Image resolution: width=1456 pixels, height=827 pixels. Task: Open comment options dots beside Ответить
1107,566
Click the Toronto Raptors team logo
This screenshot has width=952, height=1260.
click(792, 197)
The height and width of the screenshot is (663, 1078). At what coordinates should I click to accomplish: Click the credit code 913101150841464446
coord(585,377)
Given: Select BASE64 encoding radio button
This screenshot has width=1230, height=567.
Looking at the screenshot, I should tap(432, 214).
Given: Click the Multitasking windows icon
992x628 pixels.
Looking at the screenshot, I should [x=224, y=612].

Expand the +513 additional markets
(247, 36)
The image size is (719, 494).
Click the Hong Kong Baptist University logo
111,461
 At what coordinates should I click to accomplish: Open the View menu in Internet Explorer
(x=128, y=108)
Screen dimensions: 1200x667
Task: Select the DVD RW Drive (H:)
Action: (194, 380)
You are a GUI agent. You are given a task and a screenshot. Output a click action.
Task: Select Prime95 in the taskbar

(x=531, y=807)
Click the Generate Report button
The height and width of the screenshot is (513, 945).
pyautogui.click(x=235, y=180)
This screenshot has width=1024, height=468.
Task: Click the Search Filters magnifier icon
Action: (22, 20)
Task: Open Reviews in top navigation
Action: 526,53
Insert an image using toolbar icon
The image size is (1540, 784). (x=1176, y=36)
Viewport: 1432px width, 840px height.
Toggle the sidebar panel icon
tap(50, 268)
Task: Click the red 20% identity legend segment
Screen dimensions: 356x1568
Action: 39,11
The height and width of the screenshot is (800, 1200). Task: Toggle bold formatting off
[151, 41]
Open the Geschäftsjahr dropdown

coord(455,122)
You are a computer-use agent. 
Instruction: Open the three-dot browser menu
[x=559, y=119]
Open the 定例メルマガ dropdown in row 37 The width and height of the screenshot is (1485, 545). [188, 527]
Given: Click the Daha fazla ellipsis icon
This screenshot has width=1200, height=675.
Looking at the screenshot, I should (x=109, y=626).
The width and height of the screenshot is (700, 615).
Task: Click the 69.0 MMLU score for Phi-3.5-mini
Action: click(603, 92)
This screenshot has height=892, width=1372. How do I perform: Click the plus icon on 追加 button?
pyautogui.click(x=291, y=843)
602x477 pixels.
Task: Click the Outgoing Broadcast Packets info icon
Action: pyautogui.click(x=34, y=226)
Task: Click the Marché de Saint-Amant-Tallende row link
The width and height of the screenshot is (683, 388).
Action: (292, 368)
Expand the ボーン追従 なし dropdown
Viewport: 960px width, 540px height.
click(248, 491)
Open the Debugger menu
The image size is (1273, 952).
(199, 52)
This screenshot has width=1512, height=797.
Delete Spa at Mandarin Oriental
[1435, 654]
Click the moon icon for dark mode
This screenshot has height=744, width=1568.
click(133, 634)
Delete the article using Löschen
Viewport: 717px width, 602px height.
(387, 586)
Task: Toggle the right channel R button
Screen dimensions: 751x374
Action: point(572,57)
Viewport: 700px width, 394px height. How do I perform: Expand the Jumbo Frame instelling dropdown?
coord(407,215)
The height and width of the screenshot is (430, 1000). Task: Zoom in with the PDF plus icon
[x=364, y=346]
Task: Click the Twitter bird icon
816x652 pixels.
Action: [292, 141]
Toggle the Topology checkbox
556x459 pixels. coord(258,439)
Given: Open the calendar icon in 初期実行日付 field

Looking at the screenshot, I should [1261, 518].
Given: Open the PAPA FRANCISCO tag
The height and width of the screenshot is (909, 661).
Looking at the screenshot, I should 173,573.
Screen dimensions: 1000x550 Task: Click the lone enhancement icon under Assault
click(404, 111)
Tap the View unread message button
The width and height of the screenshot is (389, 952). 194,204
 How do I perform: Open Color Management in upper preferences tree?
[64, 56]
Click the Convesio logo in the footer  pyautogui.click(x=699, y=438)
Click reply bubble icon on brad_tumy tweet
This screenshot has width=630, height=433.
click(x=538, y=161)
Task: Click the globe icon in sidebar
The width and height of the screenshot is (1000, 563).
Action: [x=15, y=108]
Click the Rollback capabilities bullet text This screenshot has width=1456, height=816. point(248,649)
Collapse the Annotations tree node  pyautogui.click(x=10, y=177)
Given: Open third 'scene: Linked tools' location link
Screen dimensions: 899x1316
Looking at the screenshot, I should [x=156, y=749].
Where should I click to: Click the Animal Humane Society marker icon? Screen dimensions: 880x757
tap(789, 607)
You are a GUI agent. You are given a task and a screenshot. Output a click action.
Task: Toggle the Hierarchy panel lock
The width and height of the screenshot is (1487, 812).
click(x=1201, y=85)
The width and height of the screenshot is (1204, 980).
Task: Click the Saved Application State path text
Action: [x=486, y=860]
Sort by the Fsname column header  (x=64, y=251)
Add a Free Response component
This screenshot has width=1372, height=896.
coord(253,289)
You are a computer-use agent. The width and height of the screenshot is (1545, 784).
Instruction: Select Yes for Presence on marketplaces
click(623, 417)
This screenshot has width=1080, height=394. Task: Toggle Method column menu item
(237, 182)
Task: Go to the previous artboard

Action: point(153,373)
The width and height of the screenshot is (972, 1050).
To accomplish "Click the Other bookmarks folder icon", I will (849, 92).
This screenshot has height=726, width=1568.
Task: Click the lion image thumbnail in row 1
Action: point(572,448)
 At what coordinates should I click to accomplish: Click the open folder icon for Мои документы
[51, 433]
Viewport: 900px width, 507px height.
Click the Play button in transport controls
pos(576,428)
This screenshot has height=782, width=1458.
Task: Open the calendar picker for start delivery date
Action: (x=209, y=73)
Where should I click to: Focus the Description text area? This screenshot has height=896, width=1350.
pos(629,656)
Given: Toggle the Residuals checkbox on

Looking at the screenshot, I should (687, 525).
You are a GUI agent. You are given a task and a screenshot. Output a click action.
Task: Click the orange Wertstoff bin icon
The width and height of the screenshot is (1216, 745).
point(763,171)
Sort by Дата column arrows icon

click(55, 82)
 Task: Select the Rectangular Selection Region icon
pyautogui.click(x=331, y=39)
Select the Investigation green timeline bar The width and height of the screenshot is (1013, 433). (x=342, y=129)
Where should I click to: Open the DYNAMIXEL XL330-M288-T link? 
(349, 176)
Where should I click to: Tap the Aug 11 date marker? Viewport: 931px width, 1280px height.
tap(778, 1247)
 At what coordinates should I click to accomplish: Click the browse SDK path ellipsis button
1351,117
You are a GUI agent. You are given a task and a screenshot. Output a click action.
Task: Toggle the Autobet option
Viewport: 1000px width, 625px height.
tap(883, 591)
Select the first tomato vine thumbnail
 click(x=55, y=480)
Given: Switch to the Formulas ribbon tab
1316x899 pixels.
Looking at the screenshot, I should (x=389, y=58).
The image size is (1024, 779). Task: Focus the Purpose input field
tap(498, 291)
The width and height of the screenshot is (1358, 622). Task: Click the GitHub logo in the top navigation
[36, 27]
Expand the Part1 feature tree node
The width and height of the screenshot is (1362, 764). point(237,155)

[Stated goal]:
Give the entries as a JSON list of strings, one string per line with blank lines left out. Start at the line that has "Given: Click the Multitasking windows icon" and stop after the line that has "coord(455,122)".

[Correct output]:
[
  "Given: Click the Multitasking windows icon",
  "992x628 pixels.",
  "Looking at the screenshot, I should [x=224, y=612].",
  "Expand the +513 additional markets",
  "(247, 36)",
  "The image size is (719, 494).",
  "Click the Hong Kong Baptist University logo",
  "111,461",
  " At what coordinates should I click to accomplish: Open the View menu in Internet Explorer",
  "(x=128, y=108)",
  "Screen dimensions: 1200x667",
  "Task: Select the DVD RW Drive (H:)",
  "Action: (194, 380)",
  "You are a GUI agent. You are given a task and a screenshot. Output a click action.",
  "Task: Select Prime95 in the taskbar",
  "(x=531, y=807)",
  "Click the Generate Report button",
  "The height and width of the screenshot is (513, 945).",
  "pyautogui.click(x=235, y=180)",
  "This screenshot has width=1024, height=468.",
  "Task: Click the Search Filters magnifier icon",
  "Action: (22, 20)",
  "Task: Open Reviews in top navigation",
  "Action: 526,53",
  "Insert an image using toolbar icon",
  "The image size is (1540, 784). (x=1176, y=36)",
  "Viewport: 1432px width, 840px height.",
  "Toggle the sidebar panel icon",
  "tap(50, 268)",
  "Task: Click the red 20% identity legend segment",
  "Screen dimensions: 356x1568",
  "Action: 39,11",
  "The height and width of the screenshot is (800, 1200). Task: Toggle bold formatting off",
  "[151, 41]",
  "Open the Geschäftsjahr dropdown",
  "coord(455,122)"
]